● **EXERCISE**
Quote the data below word for word, from the line containing "Where should I" through the line containing "tap(952, 546)", including both of those lines.

● **AVAILABLE RECORDS**
▼

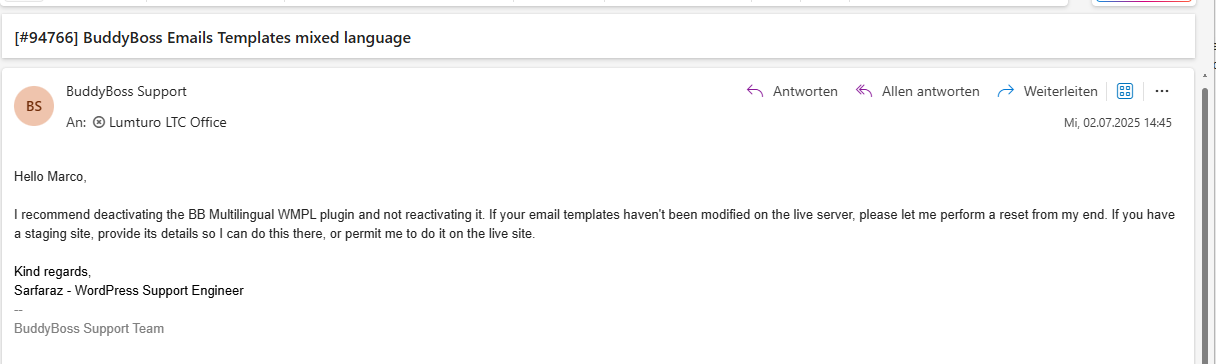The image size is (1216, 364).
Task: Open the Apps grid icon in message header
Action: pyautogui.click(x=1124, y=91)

▲
▼

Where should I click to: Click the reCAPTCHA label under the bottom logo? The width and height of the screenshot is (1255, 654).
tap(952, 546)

▲

● **FINISHED EXERCISE**
Where should I click to: Click the reCAPTCHA label under the bottom logo? The width and height of the screenshot is (1255, 654).
tap(952, 546)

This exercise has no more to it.